# Vietnamese ASR Evaluation - HuggingFace Integration

This notebook demonstrates how to use HuggingFace datasets with the Vietnamese ASR evaluation pipeline.

[![Open In Colab](https://colab.research.google.com/assets/colab-badge.svg)](https://colab.research.google.com/github/quangnt03/vietnamese-asr-benchmark/blob/main/huggingface_integration_example.ipynb)

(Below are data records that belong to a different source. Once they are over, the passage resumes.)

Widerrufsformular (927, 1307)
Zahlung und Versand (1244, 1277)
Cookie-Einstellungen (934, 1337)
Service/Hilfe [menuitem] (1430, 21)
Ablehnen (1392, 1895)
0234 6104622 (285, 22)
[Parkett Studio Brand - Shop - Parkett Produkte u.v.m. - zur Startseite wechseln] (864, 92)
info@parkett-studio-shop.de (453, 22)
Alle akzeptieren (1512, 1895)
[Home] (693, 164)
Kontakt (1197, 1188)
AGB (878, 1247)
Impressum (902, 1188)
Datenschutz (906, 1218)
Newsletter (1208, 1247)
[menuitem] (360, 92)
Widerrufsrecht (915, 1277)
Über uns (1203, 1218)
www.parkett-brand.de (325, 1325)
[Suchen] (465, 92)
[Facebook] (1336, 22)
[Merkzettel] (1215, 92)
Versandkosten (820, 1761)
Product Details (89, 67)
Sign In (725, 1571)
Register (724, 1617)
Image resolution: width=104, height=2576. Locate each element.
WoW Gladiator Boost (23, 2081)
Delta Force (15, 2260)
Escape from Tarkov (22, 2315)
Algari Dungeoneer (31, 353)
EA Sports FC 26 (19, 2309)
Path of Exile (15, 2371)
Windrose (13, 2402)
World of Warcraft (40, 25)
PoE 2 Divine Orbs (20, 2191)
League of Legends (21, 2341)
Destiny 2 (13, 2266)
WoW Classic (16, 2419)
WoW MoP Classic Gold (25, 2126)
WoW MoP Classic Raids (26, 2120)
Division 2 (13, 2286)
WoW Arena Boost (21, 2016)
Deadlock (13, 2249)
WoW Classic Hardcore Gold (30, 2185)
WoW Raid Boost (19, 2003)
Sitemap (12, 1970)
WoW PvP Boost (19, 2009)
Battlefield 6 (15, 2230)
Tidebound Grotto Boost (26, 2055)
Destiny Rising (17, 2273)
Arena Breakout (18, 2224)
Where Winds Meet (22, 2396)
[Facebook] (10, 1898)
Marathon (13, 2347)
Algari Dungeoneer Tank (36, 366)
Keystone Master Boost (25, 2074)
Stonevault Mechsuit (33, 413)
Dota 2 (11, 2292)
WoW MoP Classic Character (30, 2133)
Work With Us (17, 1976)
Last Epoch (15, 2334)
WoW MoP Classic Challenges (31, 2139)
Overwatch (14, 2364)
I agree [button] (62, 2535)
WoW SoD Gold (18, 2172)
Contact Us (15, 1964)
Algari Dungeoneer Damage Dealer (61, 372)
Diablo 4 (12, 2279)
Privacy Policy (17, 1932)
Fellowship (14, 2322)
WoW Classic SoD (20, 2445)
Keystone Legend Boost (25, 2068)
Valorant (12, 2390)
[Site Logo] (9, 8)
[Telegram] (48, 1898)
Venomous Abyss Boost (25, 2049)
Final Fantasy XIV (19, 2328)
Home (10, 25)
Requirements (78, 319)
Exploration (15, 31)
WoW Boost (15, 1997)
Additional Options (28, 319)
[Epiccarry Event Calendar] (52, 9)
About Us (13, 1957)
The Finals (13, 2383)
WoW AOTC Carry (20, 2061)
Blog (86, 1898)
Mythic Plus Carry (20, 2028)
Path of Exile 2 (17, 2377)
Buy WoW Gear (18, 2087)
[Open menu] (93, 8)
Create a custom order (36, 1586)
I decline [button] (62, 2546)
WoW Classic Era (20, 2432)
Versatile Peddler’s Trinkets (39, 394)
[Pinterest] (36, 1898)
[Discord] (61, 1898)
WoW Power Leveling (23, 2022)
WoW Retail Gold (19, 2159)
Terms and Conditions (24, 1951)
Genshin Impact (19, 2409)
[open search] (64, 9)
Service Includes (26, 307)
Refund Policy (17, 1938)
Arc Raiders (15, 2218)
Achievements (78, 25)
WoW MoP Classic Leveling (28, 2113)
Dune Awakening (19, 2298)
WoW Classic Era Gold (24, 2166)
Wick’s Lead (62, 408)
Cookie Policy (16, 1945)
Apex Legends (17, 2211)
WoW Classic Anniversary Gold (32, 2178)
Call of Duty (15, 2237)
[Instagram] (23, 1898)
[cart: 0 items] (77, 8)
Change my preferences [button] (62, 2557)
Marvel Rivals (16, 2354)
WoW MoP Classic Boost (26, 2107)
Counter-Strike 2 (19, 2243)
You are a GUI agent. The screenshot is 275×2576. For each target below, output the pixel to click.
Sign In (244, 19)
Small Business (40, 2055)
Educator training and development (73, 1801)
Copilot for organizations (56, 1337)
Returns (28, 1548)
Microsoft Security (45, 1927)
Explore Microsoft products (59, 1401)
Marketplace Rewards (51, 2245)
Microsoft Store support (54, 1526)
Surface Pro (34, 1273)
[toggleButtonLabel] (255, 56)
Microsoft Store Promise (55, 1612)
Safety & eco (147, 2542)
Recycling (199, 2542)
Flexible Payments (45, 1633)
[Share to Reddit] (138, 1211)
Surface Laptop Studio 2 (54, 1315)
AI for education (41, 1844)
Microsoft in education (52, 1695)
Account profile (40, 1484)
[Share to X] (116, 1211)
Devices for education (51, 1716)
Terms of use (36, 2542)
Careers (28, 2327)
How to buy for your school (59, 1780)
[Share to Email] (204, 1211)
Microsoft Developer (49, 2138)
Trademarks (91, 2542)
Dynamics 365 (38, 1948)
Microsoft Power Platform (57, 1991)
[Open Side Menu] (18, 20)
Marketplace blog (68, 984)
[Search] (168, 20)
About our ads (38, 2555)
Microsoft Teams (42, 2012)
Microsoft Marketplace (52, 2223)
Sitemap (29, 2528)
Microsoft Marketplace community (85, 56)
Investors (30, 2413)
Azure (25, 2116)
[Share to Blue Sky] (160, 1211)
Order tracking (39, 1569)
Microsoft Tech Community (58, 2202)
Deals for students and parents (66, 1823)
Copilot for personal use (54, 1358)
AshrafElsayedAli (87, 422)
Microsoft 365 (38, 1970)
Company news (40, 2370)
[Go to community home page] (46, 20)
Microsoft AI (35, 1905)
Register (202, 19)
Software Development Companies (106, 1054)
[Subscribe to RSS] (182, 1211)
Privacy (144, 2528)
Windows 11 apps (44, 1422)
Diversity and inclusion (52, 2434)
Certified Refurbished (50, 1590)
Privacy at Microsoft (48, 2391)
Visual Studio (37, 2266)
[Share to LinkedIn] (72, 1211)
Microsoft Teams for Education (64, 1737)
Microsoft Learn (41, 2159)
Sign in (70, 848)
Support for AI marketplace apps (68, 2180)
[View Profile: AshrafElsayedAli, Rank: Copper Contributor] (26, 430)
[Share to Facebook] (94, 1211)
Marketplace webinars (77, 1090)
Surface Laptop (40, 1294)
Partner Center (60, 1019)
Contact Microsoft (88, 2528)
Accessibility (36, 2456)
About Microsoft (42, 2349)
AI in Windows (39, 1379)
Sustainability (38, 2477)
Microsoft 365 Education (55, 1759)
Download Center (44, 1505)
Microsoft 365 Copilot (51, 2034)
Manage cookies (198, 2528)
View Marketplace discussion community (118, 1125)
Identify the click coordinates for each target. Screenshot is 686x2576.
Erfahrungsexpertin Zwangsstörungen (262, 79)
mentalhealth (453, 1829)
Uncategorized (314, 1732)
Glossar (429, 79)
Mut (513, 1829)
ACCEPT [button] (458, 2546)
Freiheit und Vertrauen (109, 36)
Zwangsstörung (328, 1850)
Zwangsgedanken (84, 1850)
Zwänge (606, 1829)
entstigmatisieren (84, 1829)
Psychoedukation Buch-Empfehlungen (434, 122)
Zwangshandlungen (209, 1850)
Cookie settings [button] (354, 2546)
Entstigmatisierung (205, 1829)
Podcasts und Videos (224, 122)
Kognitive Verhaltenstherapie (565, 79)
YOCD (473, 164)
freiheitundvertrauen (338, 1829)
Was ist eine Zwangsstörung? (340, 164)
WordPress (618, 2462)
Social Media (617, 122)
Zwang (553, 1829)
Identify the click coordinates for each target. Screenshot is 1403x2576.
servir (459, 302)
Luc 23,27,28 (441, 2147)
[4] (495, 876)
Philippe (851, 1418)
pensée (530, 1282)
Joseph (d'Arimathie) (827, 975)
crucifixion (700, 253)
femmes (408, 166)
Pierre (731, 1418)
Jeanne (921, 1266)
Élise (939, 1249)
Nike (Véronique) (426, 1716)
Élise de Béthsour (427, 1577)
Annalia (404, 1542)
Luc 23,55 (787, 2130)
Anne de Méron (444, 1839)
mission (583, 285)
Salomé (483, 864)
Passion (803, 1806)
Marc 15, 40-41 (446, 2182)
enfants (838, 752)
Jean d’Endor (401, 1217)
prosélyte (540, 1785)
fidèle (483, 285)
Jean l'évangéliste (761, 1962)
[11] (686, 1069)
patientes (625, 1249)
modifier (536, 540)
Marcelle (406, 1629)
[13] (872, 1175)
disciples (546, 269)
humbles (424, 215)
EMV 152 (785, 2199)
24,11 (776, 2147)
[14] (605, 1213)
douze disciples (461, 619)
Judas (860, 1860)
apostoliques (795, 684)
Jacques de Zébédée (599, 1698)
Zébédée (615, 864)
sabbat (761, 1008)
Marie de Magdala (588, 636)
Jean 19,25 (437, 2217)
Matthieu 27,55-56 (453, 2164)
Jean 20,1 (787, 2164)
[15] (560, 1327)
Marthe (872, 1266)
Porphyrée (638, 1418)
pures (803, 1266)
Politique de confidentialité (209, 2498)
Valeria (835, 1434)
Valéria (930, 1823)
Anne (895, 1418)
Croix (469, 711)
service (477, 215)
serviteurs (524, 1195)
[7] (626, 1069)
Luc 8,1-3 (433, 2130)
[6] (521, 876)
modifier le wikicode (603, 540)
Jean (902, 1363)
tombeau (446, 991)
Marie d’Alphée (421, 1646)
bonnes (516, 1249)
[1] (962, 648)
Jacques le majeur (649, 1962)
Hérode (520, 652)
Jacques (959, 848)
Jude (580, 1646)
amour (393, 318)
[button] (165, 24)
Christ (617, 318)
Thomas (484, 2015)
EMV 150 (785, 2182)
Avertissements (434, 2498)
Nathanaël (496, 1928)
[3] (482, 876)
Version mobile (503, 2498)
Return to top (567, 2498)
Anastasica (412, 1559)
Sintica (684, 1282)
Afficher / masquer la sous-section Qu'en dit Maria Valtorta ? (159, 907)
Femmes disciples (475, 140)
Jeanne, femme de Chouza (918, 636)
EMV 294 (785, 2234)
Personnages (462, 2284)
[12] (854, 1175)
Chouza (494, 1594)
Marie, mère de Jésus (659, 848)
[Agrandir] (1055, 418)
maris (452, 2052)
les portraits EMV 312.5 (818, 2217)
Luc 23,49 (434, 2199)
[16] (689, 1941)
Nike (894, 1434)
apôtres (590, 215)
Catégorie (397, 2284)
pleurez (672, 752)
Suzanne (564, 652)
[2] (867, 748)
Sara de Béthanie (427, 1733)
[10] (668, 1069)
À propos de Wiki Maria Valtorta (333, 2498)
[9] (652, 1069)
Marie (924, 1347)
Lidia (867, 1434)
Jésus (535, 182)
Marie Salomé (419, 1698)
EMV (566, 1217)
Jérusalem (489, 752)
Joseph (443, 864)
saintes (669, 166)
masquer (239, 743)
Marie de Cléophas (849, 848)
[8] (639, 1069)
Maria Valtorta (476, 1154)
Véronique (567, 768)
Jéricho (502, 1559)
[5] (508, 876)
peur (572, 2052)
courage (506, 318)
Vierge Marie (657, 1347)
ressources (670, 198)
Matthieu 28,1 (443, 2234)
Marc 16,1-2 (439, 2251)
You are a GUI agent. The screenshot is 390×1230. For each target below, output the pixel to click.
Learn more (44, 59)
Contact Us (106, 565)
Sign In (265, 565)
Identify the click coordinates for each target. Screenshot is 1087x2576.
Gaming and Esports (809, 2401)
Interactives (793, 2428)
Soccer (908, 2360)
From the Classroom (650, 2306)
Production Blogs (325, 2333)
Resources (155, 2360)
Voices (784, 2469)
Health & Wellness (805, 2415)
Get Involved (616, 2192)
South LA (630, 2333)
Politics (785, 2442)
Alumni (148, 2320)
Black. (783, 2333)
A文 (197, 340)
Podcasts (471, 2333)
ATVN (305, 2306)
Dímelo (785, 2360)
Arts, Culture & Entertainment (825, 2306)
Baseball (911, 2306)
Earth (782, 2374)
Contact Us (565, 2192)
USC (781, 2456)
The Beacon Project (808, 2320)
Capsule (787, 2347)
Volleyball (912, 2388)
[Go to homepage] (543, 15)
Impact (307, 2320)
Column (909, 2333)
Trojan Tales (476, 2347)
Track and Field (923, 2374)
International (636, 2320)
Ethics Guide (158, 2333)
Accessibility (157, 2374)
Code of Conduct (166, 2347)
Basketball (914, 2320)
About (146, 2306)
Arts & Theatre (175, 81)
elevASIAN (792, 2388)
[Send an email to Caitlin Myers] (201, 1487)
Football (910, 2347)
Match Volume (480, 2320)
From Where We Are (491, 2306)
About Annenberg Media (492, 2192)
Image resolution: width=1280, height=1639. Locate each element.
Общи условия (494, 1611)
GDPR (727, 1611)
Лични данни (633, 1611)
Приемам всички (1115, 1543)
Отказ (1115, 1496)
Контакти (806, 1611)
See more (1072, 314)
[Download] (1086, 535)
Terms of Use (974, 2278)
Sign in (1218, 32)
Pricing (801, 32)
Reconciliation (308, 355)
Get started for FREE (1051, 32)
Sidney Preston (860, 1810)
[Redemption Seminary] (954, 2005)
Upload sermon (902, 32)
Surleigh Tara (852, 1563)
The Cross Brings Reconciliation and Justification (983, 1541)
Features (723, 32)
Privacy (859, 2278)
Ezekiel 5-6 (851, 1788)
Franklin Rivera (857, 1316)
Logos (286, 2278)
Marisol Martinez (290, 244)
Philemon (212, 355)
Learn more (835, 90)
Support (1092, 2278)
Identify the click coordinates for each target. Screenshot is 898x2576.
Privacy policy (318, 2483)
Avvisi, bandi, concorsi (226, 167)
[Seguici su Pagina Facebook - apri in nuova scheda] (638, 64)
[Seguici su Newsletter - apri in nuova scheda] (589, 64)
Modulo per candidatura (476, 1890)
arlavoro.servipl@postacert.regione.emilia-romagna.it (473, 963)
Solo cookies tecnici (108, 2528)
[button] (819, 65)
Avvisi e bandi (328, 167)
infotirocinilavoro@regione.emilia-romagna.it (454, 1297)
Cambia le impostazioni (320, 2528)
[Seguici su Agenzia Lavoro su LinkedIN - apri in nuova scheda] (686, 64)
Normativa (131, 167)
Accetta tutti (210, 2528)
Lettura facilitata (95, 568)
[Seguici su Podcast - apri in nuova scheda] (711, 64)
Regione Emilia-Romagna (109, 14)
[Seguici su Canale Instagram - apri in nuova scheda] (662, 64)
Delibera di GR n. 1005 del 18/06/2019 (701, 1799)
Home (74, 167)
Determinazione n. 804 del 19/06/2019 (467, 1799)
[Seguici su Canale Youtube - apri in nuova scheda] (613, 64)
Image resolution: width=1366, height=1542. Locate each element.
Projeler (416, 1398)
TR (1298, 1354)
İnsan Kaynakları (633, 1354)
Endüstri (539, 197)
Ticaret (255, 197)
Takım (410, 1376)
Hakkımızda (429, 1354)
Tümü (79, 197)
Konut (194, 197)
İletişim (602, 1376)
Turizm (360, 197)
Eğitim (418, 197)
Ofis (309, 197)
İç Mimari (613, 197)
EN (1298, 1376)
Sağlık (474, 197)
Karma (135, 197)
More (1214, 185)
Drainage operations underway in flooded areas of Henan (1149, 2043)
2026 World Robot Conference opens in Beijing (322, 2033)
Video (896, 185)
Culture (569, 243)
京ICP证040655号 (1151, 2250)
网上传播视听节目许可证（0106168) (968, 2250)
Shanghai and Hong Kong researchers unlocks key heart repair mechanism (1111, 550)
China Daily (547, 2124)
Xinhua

**Note**: This notebook is compatible with Google Colab. The setup cells below will automatically install dependencies and clone the repository.

## [CONFIG] Google Colab Setup

Run these cells if you're using Google Colab. They will:
1. Detect if running on Colab
2. Clone the repository
3. Install all required dependencies
4. Set up the environment

In [1]:
# Check if running on Google Colab
try:
    import google.colab
    IN_COLAB = True
    print("[OK] Running on Google Colab")
except:
    IN_COLAB = False
    print("[OK] Running locally")

[OK] Running locally


In [2]:
# Clone repository and install dependencies (Colab only)
if IN_COLAB:
    print("Setting up environment for Google Colab...\n")
    
    # Clone the repository
    print(" Cloning repository...")
    !git clone https://github.com/quangnt03/vietnamese-asr-benchmark.git
    
    # Change to repository directory
    import os
    os.chdir('vietnamese-asr-benchmark')
    print(f"[OK] Changed directory to: {os.getcwd()}")
    
    # Install dependencies
    print("\n[PACKAGE] Installing dependencies...")
    !pip install -q -r requirements.txt
    
    print("\n[OK] Setup complete! You can now run the notebook.")
else:
    print("Skipping Colab setup (running locally)")

Skipping Colab setup (running locally)


In [3]:
# Verify installation
if IN_COLAB:
    import sys
    from pathlib import Path
    
    print("Verifying installation...")
    print(f"Python version: {sys.version.split()[0]}")
    print(f"Working directory: {Path.cwd()}")
    
    # Check if key files exist in new structure
    key_files = ['src/metrics.py', 'src/dataset_loader.py', 
                 'src/model_evaluator.py', 'src/visualization.py',
                 'scripts/fetch_datasets.py', "configs/dataset_profile.json"]
    for file in key_files:
        if Path(file).exists():
            print(f"  [OK] {file}")
        else:
            print(f"  [FAILED] {file} - NOT FOUND")
    
    print("\n[OK] Verification complete")

## 1. Setup and Imports

In [4]:
import sys
import pandas as pd
import numpy as np
from pathlib import Path

# Add src and scripts directories to path for local execution
sys.path.insert(0, str(Path.cwd().parent))

# Import custom modules
from src.metrics import ASRMetrics, format_metrics_report
from src.dataset_loader import DatasetManager, HuggingFaceDatasetLoader
from src.model_evaluator import ModelEvaluator, ModelFactory
from src.visualization import ASRVisualizer
from scripts.fetch_datasets import HuggingFaceDatasetFetcher
from datasets import load_dataset

  from .autonotebook import tqdm as notebook_tqdm


## 2. List Available HuggingFace Datasets

In [None]:
import os
# Add src and scripts directories to path for local execution
os.chdir(Path.cwd().parent)
os.getcwd()

'/media/pc/shared'

In [11]:
# Add src and scripts directories to path for local execution
sys.path.insert(0, str(Path.cwd().parent))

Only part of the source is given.